RFK Jr. says he ‘should’ve been more careful’ after Covid comments criticized as antisemitic

The Democratic presidential candidate spoke at a candidate forum focused on fighting antisemitism and supporting Israel.

RFK Jr. says he ‘should’ve been more careful’ after Covid comments criticized as antisemitic

Democratic presidential candidate Robert F. Kennedy Jr. acknowledged that he “should’ve been more careful about what I said” after he received backlash for suggesting that Covid-19 could have been genetically engineered to reduce risks to Ashkenazi Jews and Chinese people.

Hundreds of attendees — supporters, protesters and onlookers — came to hear Kennedy speak Tuesday evening in New York City on fighting antisemitism and supporting Israel with Rabbi Shmuley Boteach, an author and commentator. The two-hour conversation was part of a presidential candidate series hosted by The World Values Network, which Boteach runs.

Kennedy, who’s running a longshot campaign against President Joe Biden, said that there are interests who want “to damage my candidacy and want to silence me,” adding that anything he says is “going to be weaponized against me.”

Earlier this month, the New York Post reported that Kennedy claimed without evidence that there is “an argument that [Covid-19] is ethnically targeted” at white and Black people, and that “the people who are most immune are Ashkenazi Jews and Chinese.” Jewish organizations criticized Kennedy for the comment, as did members of his family and the White House.

Kennedy denied the comments and called the report a “mainstream media playbook to discredit me as a crank.” In a congressional hearing last week — one that more than 100 House Democrats tried to get him uninvited from, saying that he has “repeatedly attacked two groups that have long been subject to deadly discrimination” — he denied being anti-vaccine, antisemitic or racist.

“These are the most appalling, disgusting pejoratives, and they’re applied to me to silence me because people don’t want me to have that conversation about the war, about groceries, about inflation,” he said at the Thursday hearing. “In my entire life, I have never uttered a phrase that was either racist or antisemitic. … I’ve fought more ferociously for Israel than anybody, and I am being censored here.”

On Tuesday, he defended the comments he made at the hearing, saying it was important to him to not “react with vitriol.”

“If we're wanting to really heal the divide between Americans, which is one of the things that I've tried to do with this campaign, we can't react even to hatred with hatred,” he said.



Boteach asked Kennedy if he understood why people “reacted strongly” to his comments.

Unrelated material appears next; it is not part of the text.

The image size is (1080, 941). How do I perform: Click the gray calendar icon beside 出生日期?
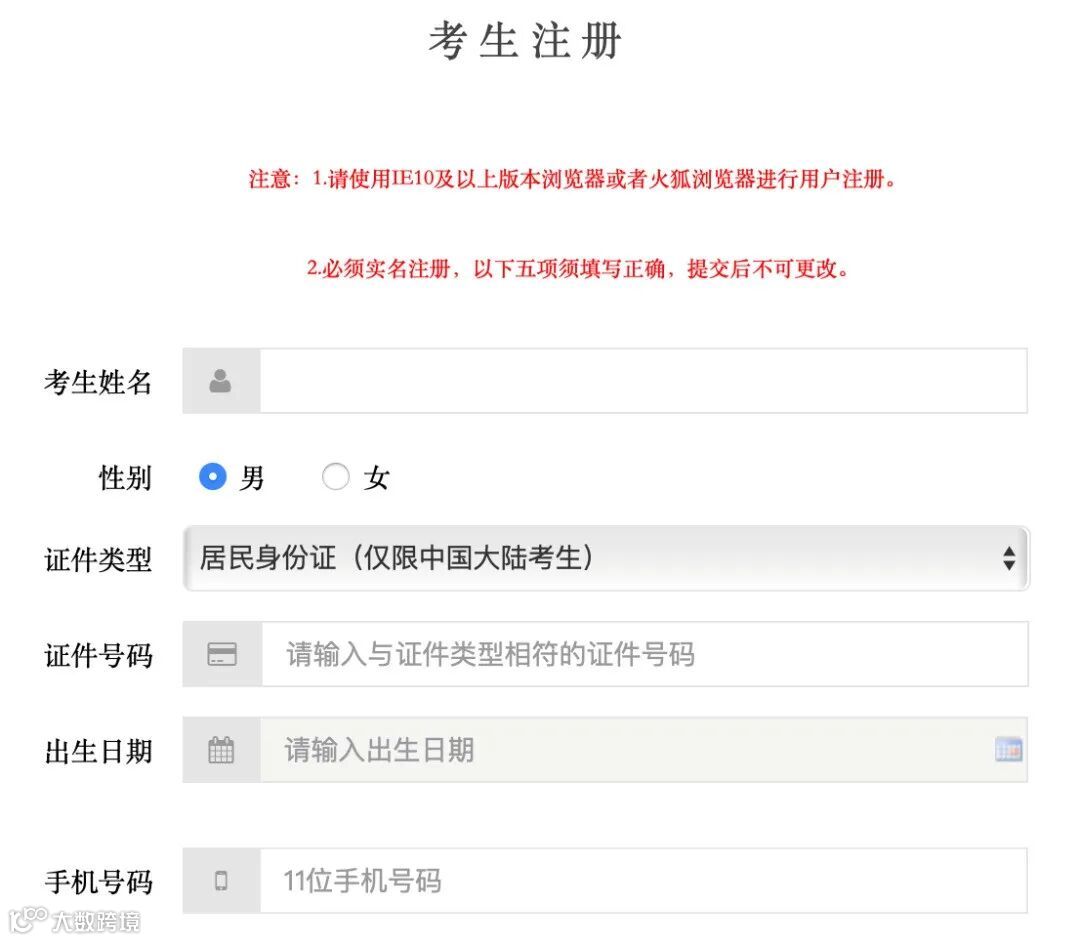(x=221, y=750)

Kennedy said yes, and pointed again to a Cleveland Clinic study on which he said he based his claims.

Boteach, who pushed back against the claims of Kennedy being antisemitic, said the event was scheduled before the report came out about Kennedy’s comments. The World Values Network doesn’t endorse candidates, and it’s unclear if other presidential candidates are slated for similar forums.

Last year, the now-presidential candidate received similar pushback when he suggested that those who did not receive vaccination for Covid-19 were worse off than Anne Frank.

Tuesday’s event was originally set to be held at the New York Society for Ethical Culture, a “non-theistic, Humanist community dedicated to ethical relationships, social justice, and democracy.” The center canceled the event on Monday, which Kennedy’s campaign claimed to be “another example of the unsuccessful campaign to censor and silence Kennedy.” The conversation instead took place at The Glasshouse, an event venue.

“Upon learning the details of this rental, the Society’s leadership determined that it was inconsistent with the longstanding principles and values of the Society and exercised our right to cancel the rental,” Ed Beck, the venue’s communication manager, said in a statement. “Our reasoning was shared with the renter. No contract had been finalized, and no outside organization or individuals were consulted in our decision.”

Biden is handedly leading in the polls, but some have Kennedy registering in the double-digits.

“I am up against a very, very formidable force, the Democratic Party,” Kennedy said when asked about his plan to win the Democratic nomination.